During symmetry breaking there is less order and more chaos, and the fundamental characteristics of the universe are radically altered

Monday, July 7, 2014

Beginning, middle, and end of a relationship

It was the abridged version of relationship drama, and I didn't even have to leave the comfort of my home town - or the holiday weekend. This may be the new thing.

It started with a nice conversation after work. Then dinner. Five days ago, we're riding bikes down the Mt. Vernon trail. He expresses interest, takes me to dinner. We go to dinner the next night. Then back to my place. I start to think that maybe I might be interested in dating him because he seems to be emotionally open. He seems interested and nice. It's been a while since I've had any man give a fuck about me. I think, "maybe if he continues to be interested and open...maybe I will be able to open up too." Things seem to be going oddly well. He seems easy to talk to. And solicitous.

On Thursday night, he tells me that there's "someone else", a long-distance relationship with a woman he fell in love with two years ago, but he doesn't think a long-distance relationship is going to work. Okaaaay. Friday morning, over coffee, I learn her name, how they met, why she's awesome. Apparently, they've been exclusive for the past two years. He thinks she would give up her career and move to the U.S. if he asked her to. She calls while we're talking. He notes it, but doesn't pick up.

I think about this during the holiday, and the next day. We meet to ride bikes again on Saturday and I tell him, "thanks but no thanks. I've had my fill of relationships where there's someone else involved." He fights with me. I'm being unreasonable. How is it fair that I punish him for being honest with me? I'm not punishing you. I'm glad you told me because it's saved me a lot of trouble down the road. At least now I can bow out carefully before I get hurt. What if things were different? They aren't different. Will I wait around to see whether things work out between him and the other chica? No fucking way. I already spent all my "wait around for you to figure things out and hope they resolve without you having to make a decision" on Sjors.

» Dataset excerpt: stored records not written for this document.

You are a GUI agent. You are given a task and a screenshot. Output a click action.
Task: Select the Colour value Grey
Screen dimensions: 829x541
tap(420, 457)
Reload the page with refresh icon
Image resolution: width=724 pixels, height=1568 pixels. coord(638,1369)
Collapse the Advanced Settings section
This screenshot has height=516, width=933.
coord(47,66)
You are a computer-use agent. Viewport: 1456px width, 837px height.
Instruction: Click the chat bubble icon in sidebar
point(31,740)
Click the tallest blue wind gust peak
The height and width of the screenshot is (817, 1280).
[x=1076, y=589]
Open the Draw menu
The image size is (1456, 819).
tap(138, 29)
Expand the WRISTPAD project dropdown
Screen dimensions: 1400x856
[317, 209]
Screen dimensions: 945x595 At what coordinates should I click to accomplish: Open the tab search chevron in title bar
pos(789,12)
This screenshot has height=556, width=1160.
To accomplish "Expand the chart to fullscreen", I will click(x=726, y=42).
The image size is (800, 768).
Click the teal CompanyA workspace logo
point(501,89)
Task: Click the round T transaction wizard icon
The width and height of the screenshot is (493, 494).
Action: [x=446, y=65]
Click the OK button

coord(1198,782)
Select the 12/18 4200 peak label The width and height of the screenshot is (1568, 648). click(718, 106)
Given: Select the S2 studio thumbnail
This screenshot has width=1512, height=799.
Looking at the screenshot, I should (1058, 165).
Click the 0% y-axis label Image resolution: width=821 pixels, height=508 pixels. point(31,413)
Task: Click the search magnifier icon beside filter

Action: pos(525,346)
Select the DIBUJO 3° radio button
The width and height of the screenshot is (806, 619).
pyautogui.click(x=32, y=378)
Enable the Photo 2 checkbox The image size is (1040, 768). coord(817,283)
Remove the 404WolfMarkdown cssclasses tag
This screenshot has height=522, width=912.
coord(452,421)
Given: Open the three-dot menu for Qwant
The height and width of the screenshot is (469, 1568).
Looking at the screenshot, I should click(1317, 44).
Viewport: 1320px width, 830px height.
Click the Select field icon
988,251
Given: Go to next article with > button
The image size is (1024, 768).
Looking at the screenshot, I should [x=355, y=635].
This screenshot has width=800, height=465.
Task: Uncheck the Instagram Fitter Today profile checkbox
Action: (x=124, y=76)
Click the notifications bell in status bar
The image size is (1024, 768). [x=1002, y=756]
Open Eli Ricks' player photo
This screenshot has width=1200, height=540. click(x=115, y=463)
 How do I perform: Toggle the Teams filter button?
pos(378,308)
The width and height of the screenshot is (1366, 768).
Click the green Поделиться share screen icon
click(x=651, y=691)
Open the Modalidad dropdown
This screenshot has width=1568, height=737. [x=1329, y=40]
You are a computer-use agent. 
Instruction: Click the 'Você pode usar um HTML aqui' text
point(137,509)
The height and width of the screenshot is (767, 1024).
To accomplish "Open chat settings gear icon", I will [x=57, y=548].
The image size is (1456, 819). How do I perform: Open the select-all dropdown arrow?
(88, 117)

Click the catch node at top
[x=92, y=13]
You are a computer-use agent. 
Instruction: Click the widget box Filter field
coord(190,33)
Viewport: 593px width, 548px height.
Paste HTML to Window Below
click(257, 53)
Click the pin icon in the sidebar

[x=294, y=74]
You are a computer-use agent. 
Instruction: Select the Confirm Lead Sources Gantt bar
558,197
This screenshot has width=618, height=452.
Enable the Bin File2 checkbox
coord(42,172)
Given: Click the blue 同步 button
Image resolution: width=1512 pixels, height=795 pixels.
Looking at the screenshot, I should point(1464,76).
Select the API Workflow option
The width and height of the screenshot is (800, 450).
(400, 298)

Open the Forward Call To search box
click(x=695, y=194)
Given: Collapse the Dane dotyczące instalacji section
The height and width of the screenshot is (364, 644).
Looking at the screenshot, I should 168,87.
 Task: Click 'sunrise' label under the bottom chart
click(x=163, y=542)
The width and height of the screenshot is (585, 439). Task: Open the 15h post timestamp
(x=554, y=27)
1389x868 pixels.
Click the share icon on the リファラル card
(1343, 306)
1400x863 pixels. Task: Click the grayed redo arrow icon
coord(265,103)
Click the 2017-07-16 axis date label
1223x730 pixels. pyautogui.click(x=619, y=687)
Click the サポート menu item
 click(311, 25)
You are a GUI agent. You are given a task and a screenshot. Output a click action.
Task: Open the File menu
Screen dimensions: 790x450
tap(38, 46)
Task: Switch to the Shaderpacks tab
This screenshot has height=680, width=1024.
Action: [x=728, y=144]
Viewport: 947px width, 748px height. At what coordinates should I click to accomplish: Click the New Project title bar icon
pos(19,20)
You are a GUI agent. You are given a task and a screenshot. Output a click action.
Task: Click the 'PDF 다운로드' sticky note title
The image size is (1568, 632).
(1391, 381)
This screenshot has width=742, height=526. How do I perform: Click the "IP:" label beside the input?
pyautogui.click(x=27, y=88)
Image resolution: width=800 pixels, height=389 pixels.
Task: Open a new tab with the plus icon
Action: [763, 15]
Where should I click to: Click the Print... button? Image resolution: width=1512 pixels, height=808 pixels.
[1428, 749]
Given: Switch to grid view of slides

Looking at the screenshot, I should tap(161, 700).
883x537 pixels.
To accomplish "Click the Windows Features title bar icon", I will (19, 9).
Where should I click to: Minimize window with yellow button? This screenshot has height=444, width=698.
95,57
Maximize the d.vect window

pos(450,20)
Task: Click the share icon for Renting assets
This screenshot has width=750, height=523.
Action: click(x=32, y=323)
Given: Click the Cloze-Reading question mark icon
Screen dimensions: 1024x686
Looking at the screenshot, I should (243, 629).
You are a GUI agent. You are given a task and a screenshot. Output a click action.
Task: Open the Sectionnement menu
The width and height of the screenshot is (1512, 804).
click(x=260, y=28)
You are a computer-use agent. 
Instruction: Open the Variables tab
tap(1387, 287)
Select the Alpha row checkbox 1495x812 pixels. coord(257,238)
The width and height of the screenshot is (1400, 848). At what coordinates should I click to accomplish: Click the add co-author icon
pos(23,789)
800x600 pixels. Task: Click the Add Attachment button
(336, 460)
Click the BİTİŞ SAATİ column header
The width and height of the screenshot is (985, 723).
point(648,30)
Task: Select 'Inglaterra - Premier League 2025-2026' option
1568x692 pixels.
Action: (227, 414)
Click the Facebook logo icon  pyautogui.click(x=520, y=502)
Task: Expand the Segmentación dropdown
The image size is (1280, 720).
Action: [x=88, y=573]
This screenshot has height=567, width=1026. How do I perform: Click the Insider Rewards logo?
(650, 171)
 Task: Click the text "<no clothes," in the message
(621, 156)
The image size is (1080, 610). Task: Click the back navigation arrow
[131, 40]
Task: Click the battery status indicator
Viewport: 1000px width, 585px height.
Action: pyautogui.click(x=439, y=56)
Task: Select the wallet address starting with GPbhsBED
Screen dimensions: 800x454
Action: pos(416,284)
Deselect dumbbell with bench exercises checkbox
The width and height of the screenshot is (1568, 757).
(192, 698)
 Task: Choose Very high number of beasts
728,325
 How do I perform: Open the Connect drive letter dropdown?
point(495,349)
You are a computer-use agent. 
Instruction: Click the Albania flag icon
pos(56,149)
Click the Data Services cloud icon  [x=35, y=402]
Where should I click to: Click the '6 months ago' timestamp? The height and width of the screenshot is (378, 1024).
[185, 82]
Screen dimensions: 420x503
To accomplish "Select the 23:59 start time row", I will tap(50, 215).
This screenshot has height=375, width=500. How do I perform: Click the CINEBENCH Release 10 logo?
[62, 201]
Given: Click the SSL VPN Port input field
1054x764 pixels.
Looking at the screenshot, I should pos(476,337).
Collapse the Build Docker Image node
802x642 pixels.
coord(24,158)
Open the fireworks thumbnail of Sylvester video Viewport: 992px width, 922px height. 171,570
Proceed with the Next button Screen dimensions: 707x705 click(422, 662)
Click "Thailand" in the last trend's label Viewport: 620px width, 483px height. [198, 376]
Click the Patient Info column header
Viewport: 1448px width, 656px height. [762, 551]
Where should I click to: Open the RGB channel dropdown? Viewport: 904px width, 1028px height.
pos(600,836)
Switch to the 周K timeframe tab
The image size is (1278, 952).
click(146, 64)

And, because its his birthday, I meet him and some of his friends downtown that night. I stay out way past my bedtime. I drink mostly water because I'm training and I want to stay fit. He keeps reaching out, holding me. He keeps drinking. At 0230 it's way past my bedtime so I use Uber to call a car and get the hell home. Kiss, kiss. thanks for the nice night. Happy birthday.

At 0340 he shows up at my door. I'm tired but I try to be friendly. I let him snuggle. He gets pissed that I'm "distant". I tell him we're not having sex. He is mopey and angry. He sleeps in my bed but I don't take the PJs off. I'm nice but firm. You don't get to grope my boob.

He gets up at 0700 to go to church. I think he's calling Uber. But he's not. He's driving. Because he drove over to my house last night at 0340 drunk out of his mind. It's only been about 3 hours. He's still drunk. He drives home. And, presumably, to church.

Okay. Great decision matrix. Aaaand I'm out.